> Work to complete
For the listing below, print exactly the lines from the line with "Infiray Mobile App" to the line with "Atten (18, 2294)", both included, and nothing beyond them.

> Source data

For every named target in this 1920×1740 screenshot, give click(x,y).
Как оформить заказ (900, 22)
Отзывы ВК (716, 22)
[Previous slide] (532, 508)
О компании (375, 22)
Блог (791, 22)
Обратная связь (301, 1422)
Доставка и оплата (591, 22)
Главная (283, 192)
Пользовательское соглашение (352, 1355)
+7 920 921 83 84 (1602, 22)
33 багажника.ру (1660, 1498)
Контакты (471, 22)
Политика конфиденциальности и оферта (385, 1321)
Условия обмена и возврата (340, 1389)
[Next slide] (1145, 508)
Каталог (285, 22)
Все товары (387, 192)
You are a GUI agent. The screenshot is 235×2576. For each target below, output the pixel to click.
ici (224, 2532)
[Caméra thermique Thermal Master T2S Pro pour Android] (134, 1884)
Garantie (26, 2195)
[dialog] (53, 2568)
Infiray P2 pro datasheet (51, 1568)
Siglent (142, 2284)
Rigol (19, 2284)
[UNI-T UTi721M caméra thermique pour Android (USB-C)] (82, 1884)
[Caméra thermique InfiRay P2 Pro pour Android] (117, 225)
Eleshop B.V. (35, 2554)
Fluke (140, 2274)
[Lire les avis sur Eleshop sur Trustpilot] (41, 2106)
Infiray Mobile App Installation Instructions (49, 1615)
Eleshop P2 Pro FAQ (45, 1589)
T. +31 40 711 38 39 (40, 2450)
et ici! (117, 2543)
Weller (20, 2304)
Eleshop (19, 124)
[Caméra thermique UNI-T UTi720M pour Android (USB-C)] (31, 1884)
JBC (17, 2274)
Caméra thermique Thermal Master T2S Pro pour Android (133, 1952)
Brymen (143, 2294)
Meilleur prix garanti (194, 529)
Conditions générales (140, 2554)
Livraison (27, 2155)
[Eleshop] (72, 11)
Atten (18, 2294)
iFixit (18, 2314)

> Written solution
Infiray Mobile App Installation Instructions (49, 1615)
Eleshop P2 Pro FAQ (45, 1589)
T. +31 40 711 38 39 (40, 2450)
et ici! (117, 2543)
Weller (20, 2304)
Eleshop (19, 124)
[Caméra thermique UNI-T UTi720M pour Android (USB-C)] (31, 1884)
JBC (17, 2274)
Caméra thermique Thermal Master T2S Pro pour Android (133, 1952)
Brymen (143, 2294)
Meilleur prix garanti (194, 529)
Conditions générales (140, 2554)
Livraison (27, 2155)
[Eleshop] (72, 11)
Atten (18, 2294)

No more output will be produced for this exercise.